Conservatório Carlos Gomes
A bagagem da Orquestra Sinfônica Municipal de Campinas contém diversos movimentos políticos, por essa razão, o musicista oficial da orquestra, Ivan Corilow, cita a importância da participação da música clássica no movimento Diretas Já e complementa “Nosso governo atual acabou com o Ministério da Cultura, nós precisamos nos manifestar”, declarou.

Já o maestro atual conta um episódio que ocorreu no ano passado: “O caso do homem que matou cinco pessoas e depois se matou em uma Catedral de Campinas no mês de dezembro de 2018 fez a gente discutir sobre o que nós poderíamos fazer, pois faz parte da nossa moral, a gente consolar as pessoas naquele período de espíritos abalados”. Por fim, ele declara que fazer arte é um ato político e os músicos utilizam os instrumentos ao invés da fala.
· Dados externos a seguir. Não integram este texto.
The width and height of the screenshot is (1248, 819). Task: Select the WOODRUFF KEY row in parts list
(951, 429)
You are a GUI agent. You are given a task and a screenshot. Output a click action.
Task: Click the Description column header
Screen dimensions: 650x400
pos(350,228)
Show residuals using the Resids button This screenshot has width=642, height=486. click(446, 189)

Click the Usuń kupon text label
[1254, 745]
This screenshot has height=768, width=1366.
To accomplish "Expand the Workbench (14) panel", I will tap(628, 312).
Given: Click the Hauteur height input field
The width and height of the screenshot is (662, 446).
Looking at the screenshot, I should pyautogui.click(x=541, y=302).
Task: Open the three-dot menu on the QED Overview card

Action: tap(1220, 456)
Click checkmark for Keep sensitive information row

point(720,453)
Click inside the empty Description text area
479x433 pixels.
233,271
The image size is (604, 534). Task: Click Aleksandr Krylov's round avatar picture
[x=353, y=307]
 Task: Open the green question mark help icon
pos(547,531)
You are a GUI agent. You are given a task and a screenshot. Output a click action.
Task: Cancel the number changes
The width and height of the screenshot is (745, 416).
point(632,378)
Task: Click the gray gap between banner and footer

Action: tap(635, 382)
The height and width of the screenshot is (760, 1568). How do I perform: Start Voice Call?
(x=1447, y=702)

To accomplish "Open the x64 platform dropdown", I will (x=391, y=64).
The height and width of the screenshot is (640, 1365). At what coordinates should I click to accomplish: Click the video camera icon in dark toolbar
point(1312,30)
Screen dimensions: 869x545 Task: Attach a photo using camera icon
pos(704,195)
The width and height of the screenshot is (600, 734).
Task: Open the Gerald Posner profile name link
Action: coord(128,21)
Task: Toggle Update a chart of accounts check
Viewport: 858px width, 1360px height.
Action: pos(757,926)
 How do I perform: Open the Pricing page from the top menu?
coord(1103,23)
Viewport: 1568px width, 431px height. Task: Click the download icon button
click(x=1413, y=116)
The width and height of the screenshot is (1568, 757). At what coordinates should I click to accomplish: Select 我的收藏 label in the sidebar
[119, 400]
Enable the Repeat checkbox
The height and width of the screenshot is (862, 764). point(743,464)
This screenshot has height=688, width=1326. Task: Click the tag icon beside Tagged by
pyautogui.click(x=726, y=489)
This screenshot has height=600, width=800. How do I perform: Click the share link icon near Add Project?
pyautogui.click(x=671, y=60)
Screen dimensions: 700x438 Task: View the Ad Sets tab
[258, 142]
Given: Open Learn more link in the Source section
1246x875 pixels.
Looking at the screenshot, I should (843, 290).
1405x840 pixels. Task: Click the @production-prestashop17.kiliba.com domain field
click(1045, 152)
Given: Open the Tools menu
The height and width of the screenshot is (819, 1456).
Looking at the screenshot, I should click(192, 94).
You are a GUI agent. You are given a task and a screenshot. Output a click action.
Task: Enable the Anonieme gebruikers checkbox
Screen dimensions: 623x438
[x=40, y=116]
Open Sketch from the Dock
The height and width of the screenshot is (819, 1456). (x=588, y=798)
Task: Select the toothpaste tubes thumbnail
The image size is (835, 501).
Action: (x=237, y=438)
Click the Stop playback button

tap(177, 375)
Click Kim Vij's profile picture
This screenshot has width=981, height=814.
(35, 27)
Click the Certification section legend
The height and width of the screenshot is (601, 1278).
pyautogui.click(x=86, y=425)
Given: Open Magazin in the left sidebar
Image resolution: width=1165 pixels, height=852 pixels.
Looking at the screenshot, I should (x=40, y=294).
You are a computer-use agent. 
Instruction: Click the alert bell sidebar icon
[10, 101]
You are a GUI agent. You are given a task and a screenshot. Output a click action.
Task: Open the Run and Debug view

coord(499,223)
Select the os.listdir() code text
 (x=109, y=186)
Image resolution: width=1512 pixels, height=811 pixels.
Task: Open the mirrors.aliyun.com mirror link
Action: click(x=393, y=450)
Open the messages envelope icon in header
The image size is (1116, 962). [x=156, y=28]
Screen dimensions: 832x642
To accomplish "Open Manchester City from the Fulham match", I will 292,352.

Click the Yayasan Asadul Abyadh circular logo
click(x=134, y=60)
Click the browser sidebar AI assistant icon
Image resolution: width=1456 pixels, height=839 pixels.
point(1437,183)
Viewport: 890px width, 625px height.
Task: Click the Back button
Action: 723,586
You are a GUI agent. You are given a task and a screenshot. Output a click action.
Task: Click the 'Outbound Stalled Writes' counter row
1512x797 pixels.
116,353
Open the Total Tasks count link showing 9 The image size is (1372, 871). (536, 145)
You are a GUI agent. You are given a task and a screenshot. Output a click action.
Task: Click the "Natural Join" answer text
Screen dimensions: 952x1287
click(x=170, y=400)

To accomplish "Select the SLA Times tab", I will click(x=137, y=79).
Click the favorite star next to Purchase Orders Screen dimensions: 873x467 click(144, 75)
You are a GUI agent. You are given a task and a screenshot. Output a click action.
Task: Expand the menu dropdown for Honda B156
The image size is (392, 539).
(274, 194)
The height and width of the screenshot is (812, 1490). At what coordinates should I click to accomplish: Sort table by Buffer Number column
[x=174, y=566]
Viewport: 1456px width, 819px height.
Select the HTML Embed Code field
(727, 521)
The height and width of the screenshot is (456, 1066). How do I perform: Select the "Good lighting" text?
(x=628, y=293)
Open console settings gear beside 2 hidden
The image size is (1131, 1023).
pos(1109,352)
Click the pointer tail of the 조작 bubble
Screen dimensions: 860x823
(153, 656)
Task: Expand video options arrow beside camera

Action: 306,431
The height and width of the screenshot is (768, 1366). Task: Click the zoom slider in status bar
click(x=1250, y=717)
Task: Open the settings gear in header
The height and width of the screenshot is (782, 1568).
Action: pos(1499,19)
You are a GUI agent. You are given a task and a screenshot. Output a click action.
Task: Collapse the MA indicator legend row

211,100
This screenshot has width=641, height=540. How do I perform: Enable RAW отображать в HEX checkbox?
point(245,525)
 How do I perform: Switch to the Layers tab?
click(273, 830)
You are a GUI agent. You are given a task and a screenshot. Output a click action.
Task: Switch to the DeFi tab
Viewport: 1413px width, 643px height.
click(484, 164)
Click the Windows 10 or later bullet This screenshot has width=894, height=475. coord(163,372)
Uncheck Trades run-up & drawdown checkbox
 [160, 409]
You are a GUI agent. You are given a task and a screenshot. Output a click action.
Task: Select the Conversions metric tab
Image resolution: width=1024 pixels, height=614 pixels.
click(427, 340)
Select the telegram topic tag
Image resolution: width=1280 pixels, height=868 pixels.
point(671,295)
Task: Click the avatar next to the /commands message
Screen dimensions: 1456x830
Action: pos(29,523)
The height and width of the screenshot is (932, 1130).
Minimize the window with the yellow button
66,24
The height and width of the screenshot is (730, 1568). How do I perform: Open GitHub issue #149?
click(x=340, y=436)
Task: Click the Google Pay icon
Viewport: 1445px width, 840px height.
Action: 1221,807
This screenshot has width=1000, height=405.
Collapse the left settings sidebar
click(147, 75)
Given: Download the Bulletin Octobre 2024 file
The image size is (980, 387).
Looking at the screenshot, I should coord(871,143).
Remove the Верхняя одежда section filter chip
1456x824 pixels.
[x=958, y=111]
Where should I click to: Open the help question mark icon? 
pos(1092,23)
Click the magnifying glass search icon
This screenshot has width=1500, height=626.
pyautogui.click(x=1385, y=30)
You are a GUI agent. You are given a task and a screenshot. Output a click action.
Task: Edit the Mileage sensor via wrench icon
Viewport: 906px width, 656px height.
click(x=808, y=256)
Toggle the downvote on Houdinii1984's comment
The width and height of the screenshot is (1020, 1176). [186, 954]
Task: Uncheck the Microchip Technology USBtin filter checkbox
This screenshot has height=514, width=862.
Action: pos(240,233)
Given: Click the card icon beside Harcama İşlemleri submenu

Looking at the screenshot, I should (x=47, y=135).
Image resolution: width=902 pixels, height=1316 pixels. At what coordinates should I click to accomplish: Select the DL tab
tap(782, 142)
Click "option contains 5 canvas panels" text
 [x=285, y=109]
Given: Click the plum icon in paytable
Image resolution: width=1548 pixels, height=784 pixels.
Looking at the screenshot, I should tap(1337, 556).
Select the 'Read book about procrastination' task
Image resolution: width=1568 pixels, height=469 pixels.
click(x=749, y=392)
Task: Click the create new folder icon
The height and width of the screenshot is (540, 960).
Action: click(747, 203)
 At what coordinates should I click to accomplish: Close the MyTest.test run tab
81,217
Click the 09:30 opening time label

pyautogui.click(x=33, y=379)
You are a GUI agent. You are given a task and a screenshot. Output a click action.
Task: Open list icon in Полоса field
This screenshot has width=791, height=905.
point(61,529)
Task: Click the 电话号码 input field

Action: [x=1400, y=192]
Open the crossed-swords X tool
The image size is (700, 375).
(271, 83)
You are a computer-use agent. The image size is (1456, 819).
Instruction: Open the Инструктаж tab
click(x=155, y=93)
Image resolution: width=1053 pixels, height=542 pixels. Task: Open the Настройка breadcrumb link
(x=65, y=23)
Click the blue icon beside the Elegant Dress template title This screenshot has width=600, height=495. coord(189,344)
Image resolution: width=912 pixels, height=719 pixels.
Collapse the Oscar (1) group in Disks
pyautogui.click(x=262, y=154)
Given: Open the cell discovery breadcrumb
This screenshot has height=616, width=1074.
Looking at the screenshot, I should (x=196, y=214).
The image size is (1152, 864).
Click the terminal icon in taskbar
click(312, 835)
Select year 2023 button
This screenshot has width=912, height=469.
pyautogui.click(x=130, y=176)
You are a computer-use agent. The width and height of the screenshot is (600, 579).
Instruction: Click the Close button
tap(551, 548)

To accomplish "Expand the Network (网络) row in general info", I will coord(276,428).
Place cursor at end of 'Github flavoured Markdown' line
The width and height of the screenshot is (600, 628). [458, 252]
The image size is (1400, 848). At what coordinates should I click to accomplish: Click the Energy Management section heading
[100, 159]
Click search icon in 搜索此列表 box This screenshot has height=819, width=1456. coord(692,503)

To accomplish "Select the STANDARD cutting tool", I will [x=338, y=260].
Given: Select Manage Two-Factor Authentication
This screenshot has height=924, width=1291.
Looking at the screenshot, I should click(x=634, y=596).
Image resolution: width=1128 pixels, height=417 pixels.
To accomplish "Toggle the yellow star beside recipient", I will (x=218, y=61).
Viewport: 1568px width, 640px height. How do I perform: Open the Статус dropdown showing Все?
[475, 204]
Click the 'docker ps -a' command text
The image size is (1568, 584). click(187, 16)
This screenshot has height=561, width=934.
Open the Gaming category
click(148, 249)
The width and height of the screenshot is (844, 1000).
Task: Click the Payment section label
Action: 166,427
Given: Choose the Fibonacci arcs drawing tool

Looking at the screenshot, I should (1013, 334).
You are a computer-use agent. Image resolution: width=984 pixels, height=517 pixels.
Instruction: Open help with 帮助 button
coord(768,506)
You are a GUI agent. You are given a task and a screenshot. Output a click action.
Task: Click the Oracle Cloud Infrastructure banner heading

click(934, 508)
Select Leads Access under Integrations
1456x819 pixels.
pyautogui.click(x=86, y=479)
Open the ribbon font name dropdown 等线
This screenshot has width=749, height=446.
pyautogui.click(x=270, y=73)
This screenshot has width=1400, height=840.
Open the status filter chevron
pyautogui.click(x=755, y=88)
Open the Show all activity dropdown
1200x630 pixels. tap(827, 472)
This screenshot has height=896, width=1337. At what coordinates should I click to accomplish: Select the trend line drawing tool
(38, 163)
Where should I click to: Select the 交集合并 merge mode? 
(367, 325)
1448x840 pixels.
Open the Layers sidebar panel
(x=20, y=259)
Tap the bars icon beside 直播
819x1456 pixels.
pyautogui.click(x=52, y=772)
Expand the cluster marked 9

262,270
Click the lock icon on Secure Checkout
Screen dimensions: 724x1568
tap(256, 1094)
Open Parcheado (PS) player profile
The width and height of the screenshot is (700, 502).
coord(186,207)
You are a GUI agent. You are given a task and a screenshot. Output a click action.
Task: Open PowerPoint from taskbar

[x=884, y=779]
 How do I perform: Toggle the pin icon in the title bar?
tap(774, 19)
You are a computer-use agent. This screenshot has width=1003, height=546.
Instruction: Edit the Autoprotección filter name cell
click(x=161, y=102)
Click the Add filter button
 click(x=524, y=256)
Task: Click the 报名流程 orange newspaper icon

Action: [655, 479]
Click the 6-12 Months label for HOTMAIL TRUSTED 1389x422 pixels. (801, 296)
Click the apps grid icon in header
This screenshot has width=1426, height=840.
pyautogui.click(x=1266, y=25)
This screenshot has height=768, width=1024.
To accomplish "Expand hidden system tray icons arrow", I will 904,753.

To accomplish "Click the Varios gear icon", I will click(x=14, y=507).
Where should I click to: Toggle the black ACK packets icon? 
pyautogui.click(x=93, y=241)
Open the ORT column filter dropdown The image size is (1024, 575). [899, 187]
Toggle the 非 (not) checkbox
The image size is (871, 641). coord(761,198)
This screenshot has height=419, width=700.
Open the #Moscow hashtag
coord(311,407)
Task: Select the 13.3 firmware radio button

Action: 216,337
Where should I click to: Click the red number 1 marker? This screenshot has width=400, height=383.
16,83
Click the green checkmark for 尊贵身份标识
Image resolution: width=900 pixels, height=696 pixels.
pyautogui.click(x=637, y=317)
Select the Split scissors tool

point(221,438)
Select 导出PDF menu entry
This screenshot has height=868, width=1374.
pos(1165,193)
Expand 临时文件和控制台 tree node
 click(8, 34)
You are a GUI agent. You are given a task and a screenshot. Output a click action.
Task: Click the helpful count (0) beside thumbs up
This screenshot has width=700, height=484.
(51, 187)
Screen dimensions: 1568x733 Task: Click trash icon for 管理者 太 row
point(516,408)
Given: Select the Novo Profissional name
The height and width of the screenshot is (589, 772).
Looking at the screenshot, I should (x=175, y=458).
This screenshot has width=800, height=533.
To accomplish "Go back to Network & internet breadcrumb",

O fato de os meios de cultura não serem vistos como um investimento incomoda o maestro Victor Hugo e faz a seguinte analogia: “Claro, é certo que somos necessários após de outras necessidades básicas. Porém, nós não limitamos nossa relação com nossos filhos apenas com uma cama, comida, hospital e escola. Você quer que ele se forme como pessoa, por isso, não entendo porque, se em casa não nos limitamos, em termos políticos há esses cortes.”. Para enfatizar a importância de uma cidade possuir uma orquestra sinfônica, ele relata que há dois anos, eles fizeram uma atividade com crianças surdas que foi para o Jornal Nacional e, aquele ano, foi a única notícia boa que transmitiram de Campinas nacionalmente. Porém, ele concorda que esse dinheiro não deve sair do poder público apenas e reclama da falta de ajuda privada.

A Orquestra Sinfônica de Campinas mantém viva a memória do compositor campineiro Carlos Gomes, e, de acordo Edson Tadeu, ele ficaria feliz por não terem se esquecido dele após nove décadas. No entanto, acredita que o musicista exigiria mais estudo, apresentações e dinheiro para investir e reitera “um passo dado em direção a cultura é um passo dado em direção a liberdade”.